ONE in ten patients who arrived at hospitals by ambulance in the last week of December waited more than three hours to be unloaded in the A&E departments, reveal new figures.
The latest deterioration in performance comes as the Herald also understands that investigations were launched last week into cases in which patients died in the back of ambulances while awaiting treatment in packed emergency departments.
The Scottish Ambulance Service (SAS) said it was unable to comment, but sources told the Herald that several serious adverse event reviews have been launched since late December in incidents where delays in delivery had resulted in patients deteriorating to the point where they suffered extensive damage and, in some cases, died.
First Minister Nicola Sturgeon chaired a meeting of the Scottish government’s resilience committee yesterday to discuss the “ongoing winter pressures” on health and social care.
A spokeswoman said the government is monitoring the situation “extremely closely.”
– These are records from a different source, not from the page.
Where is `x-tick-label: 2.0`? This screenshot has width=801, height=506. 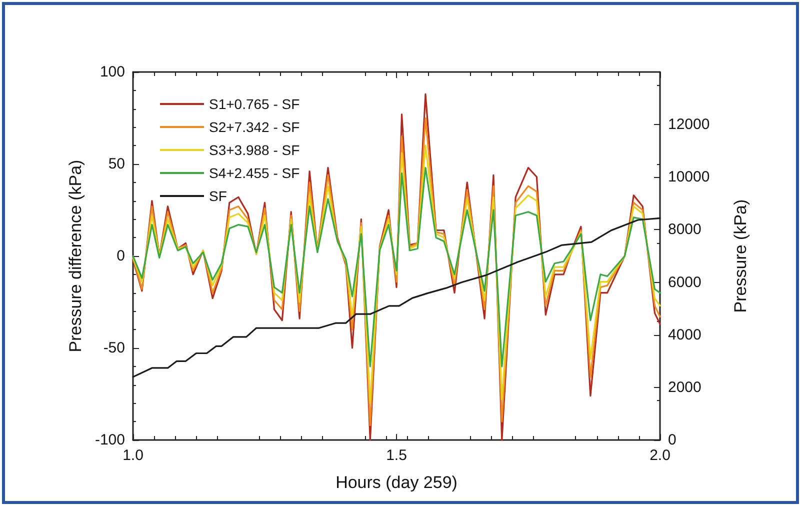 x-tick-label: 2.0 is located at coordinates (660, 456).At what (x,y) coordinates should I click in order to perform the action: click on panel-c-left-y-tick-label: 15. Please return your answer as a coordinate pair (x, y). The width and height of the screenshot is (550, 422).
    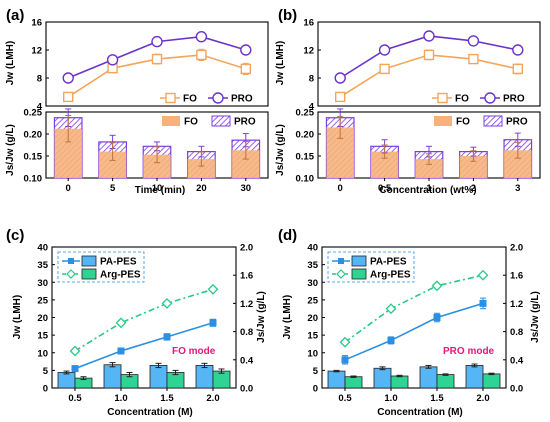
    Looking at the image, I should click on (42, 336).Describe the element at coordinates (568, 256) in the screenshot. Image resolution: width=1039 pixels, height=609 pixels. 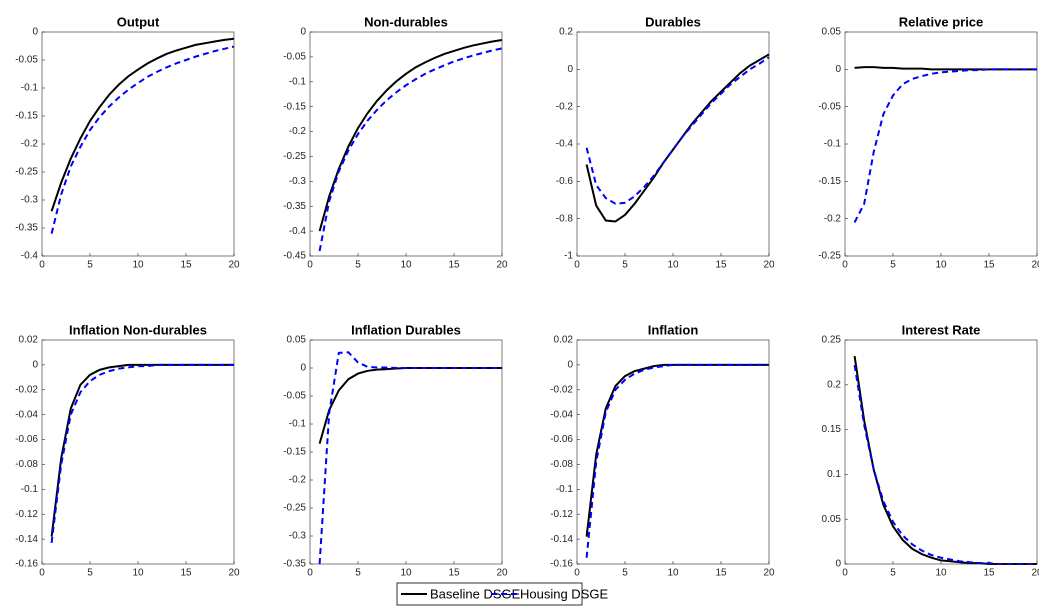
I see `y-tick-label: -1` at that location.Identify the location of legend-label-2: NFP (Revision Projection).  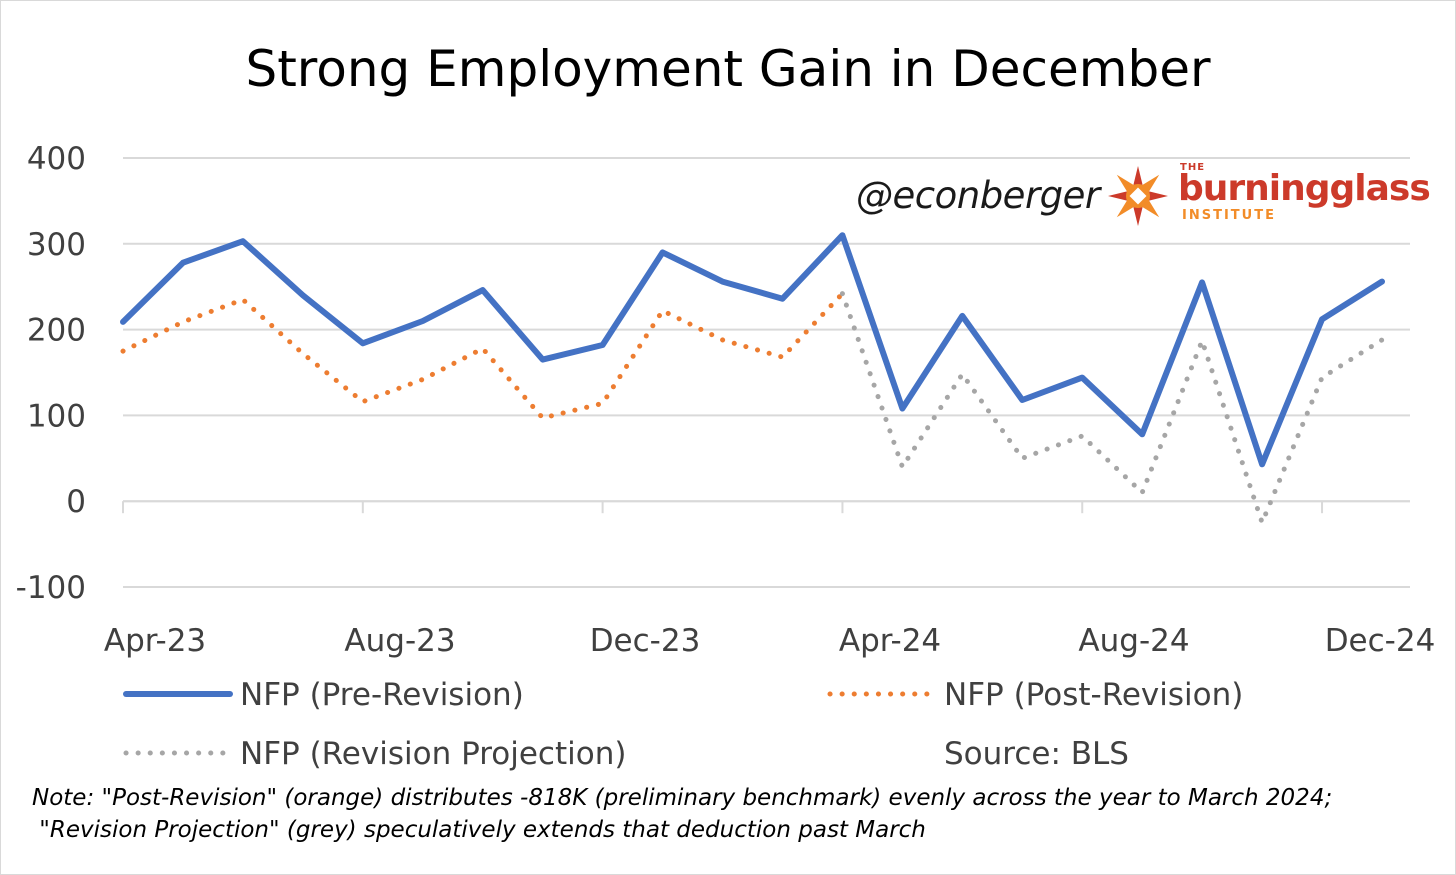
(433, 754).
SAS statistics for the week beginning December 26 show that 90% of patients taken to hospital by ambulance were delivered within three hours and eight minutes, meaning one in 10 spent even longer in the rear of the vehicles.
Some areas fared worse. In Grampian, 10% of patients were in ambulances outside of A&E for more than five hours and 20 minutes.
In Ayrshire the figure was four hours and 43 minutes; in Fife, four hours; and in Lanarkshire, 10% of patients waited more than three hours and 22 minutes.
Sandra Macleod, medicine and unscheduled care leader at NHS Grampian, said she was facing an “extreme level of pressure” due to the number of acutely ill patients arriving at her hospitals and the difficulties in discharging patients to release Beds.
It added: “At all times, cases are evaluated, and those facing life-threatening situations are promptly attended to for life-saving treatment, as a top priority.”
Joanne Edwards, acute director for NHS Ayrshire and Arran, said she was “working closely” with SAS to reduce all avoidable waits, adding: “Although our staff work hard to assess and treat patients as quickly as possible, some patients have had a longer wait. time than we would like, and we apologize unreservedly for that.”
It comes after figures earlier this week showed a record 1,925 people spent more than 12 hours in Scotland’s emergency departments in the run-up to Christmas, with the A&E gridlock leaving ambulances stranded at the door. principal.
GMB coordinator Robert Pollock, a clinical adviser and paramedic based at Cardonald’s ambulance control room, said the situation was “horrible” for patients and staff.
He said: “Many of these patients have dementia in addition to their health conditions, and you are trying to sit in the back of an ambulance with them for six and seven hours when there are no facilities for them, no toilets, it is undignified.
“They are people, and you can’t treat them like people, that’s the worst.
“Nobody wants to sit there for hours with a very sick patient when they’ve done everything they can for a patient. It’s horrible. The system is collapsing.”
Pollock said paramedics were “lucky” to respond to two or three calls now in an 11-hour shift where previously they might have handled eight, due to ambulances being backlogged or covering a larger geographic area.
He added that even patients he prioritizes as urgent can face long delays.
“People who are very sick with ongoing heart attacks can now wait an hour or more depending on where they are in the country because ambulances are stuck outside A&E. I can’t give you what we don’t have, all I can do is highlight it. and climb up and hope someone gets there before it’s too late.
“We have hundreds of jobs on the screen almost every minute of every day.”
Median response times for 999 calls show that, on average, ambulances were arriving at ‘purple’ emergencies (cardiac arrests and severe breathing difficulties) within the eight-minute target at the end of December, although one in 10 cases took more than 20 minutes.
One in 10 amber calls, which include severe chest pain and stroke and have a target time of 19 minutes, took more than an hour and 17 minutes to reach crews, and 10% of ‘yellow’ calls took nearly seven hours.
Jamie MacNamee, a paramedic in Glasgow and Unite Convener for the Scottish Ambulance Service, said: “Amber calls are considered to be immediately life-threatening, and make no mistake: there are also some seriously ill people in the yellow category.”
“Without more capacity in the hospitals, this will go on and on, but the hospitals just come back to us and say they don’t have the equity to create the additional capacity and even if they did, they don’t have the staff to service it.
“We’re really in a quagmire here.”
A Scottish government spokeswoman said: “The boards of health are seeing that delayed discharges continue to increase A&E waits, which is why we are working with them to ensure that people who do not need to be in hospital leave without delay. freeing up vital beds for those who need them most.
“We are clear that there should be no unnecessary delays for ambulance crews delivering patients to hospitals. NHS staff are working hard to ensure a quick and safe delivery of patients, freeing ambulance teams back into the community.”